## Bacaan
○ ○ ○ ○

Aku memang tak selalu berada di zona nyaman. Namun, aku selalu menolak jika harus berkompetisi dalam segala macam persoalan. Aku tak tertekan jika ternyata bukan jadi yang pertama dan terbaik dalam satu bidang karena aku menyadari betul kemampuanku yang serba pas-pasan dengan "survival mode" maksimal yang biasa saja. Tapi aku jelas akan sangat kecewa jika kalah dalam sebuah kompetisi tertentu atau berada dalam situasi gagal.

Itu yang membuatku punya prinsip, "lebih baik tak mencoba/tak mengerjakan jika hasilnya tak akan memuaskan.

Aku adalah orang yang nyaris tak pernah melamar kerja. Semua pekerjaan yang pernah datang padaku adalah hasil dari berbagai koneksi yang aku punya. Tawaran selalu datang tanpa tes yang rumit, tanpa surat lamaran kerja, dan jaminan diterima. Setiap orang yang merekrutku menganggap aku punya potensi lebih sehingga mereka mempercayakan pekerjaan ini dan itu padaku. Aku menerimanya karena aku tak harus terlalu keras berusaha. Bukan berarti aku tak mau bekerja keras. Namun rutinitas pekerjaan sering membuatku lelah jiwa dan raga.

Aku terlalu lelah hingga ada hari-hari di mana aku tak bisa bangun dari tempat tidur tanpa ada alasan yang jelas. Bukan malas, tapi seluruh energiku menguap entah kemana begitu aku membukan mata.

○ ○ ○ ○

## Soal Singkat 1
Menurut bacaan tentang kompetisi dan rasa lelah di atas, dari mana asal semua pekerjaan yang pernah datang kepada si "aku"?
## Soal Singkat 2
Lanjutkan bacaan tentang kompetisi dan rasa lelah di atas, mulai sesudah kalimat terakhirnya.

Baris posisi target
○ ○ ○ ○

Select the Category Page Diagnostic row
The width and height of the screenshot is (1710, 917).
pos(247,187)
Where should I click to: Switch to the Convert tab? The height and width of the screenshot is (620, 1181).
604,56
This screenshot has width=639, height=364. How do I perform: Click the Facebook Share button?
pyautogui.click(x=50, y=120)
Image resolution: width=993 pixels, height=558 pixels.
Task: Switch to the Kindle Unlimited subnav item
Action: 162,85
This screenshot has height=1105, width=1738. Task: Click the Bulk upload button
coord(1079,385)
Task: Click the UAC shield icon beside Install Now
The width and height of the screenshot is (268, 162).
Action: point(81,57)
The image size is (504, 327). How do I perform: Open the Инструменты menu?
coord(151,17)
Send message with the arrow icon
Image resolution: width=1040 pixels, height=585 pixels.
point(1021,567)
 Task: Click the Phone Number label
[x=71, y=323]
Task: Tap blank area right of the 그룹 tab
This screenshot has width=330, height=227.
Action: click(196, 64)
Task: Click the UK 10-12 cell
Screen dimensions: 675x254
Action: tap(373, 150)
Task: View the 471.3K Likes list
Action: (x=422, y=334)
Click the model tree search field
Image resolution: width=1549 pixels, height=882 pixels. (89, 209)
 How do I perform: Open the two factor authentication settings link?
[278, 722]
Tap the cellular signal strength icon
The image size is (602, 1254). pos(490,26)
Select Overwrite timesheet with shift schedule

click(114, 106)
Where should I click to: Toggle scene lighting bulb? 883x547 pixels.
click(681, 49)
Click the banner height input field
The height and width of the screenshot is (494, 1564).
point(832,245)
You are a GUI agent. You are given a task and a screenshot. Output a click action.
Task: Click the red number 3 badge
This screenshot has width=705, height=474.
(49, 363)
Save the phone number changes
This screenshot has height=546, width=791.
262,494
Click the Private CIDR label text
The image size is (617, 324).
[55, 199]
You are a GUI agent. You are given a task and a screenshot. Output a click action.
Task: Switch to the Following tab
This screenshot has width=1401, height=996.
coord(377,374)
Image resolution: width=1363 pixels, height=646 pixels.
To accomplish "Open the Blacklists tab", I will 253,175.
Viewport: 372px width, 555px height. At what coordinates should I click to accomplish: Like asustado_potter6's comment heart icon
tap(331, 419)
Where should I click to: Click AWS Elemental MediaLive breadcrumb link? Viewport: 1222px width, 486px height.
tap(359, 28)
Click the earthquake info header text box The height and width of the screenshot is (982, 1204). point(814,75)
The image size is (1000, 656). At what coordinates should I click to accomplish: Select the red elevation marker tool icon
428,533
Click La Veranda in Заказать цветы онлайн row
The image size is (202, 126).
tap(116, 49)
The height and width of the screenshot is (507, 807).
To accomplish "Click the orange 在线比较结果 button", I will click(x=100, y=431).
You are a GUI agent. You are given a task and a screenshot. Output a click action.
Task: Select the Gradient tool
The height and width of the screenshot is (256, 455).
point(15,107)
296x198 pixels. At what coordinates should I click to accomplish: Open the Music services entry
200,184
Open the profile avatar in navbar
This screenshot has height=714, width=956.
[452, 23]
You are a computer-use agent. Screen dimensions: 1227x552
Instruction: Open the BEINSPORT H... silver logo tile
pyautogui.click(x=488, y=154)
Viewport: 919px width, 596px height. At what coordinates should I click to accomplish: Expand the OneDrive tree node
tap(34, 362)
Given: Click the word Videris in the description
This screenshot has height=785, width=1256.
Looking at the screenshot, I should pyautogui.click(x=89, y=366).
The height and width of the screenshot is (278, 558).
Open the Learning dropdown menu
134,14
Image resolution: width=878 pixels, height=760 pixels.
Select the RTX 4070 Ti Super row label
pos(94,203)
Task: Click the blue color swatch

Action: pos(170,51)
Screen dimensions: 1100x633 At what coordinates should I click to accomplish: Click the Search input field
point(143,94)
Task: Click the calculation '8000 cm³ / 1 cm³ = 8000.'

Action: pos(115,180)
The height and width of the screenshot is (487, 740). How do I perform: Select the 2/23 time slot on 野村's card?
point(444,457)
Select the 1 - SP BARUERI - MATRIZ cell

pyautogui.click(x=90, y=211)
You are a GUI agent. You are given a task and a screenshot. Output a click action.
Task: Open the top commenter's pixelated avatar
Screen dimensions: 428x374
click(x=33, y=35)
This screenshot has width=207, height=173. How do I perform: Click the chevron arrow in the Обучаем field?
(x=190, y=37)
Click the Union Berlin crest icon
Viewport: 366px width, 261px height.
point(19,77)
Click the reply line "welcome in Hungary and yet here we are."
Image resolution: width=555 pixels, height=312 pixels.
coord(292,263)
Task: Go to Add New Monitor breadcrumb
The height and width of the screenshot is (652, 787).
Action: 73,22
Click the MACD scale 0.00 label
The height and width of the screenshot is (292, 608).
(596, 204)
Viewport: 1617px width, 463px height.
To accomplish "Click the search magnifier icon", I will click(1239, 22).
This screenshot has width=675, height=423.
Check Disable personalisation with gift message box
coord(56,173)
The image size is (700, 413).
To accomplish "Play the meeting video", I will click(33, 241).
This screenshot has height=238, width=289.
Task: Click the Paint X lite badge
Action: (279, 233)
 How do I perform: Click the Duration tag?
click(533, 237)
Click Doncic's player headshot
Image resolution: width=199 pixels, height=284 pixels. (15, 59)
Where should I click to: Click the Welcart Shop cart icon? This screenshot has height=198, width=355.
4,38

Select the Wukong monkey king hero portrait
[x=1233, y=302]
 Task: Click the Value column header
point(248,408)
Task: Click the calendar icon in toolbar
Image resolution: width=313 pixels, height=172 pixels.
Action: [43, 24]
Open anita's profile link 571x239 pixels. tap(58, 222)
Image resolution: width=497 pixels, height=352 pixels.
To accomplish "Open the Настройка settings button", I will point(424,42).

○ ○ ○ ○

## Jawaban Tertulis 1
Dari berbagai koneksi yang dimiliki si "aku".

## Jawaban Tertulis 2
Beberapa orang menyemangatiku dengan bilang bahwa karyaku bagus. Dalam beberapa kesempatan, aku memang melaksanakan tugas dengan baik. Penilaian orang lain membawa dampak positif bagiku. Ada bara api yang menyala di dadaku yang kering. Aku bisa sangat semangat setelahnya. Tapi tak mampu mempertahankan nyala itu. Bisa saja, setelah rentetan peristiwa menyenangkan, kondisiku turun lagi dan membuatku mimpi buruk setelahnya. Saat terbangun, aku tak bisa menghentikan air mata mengalir.

Aku harus mengakui bahwa aku kepayahan menghadapi dementor-dementor yang terus menghantuiku. Harus ada tangan-tangan yang membantuku bangun dari tempat tidur. Harus ada obat yang serupa patronous agar dementor-dementor itu terusir. Hingga kini, dunia ideal di mana aku harus rajin berobat dan dunia kenyataan di mana aku terlalu lelah untuk melakukan apapun terus menerus hadir. Aku lelah mendamaikan mereka. Jadi, ekspektasi-ekspektasi pribadiku makin lama makin menggerus habis kenyataan yang mesti dihadapi.

Bayangkan jika kamu tahu bagaimana cara mengerjakan sesuatu dengan baik tapi tubuhmu tak dapat bergerak?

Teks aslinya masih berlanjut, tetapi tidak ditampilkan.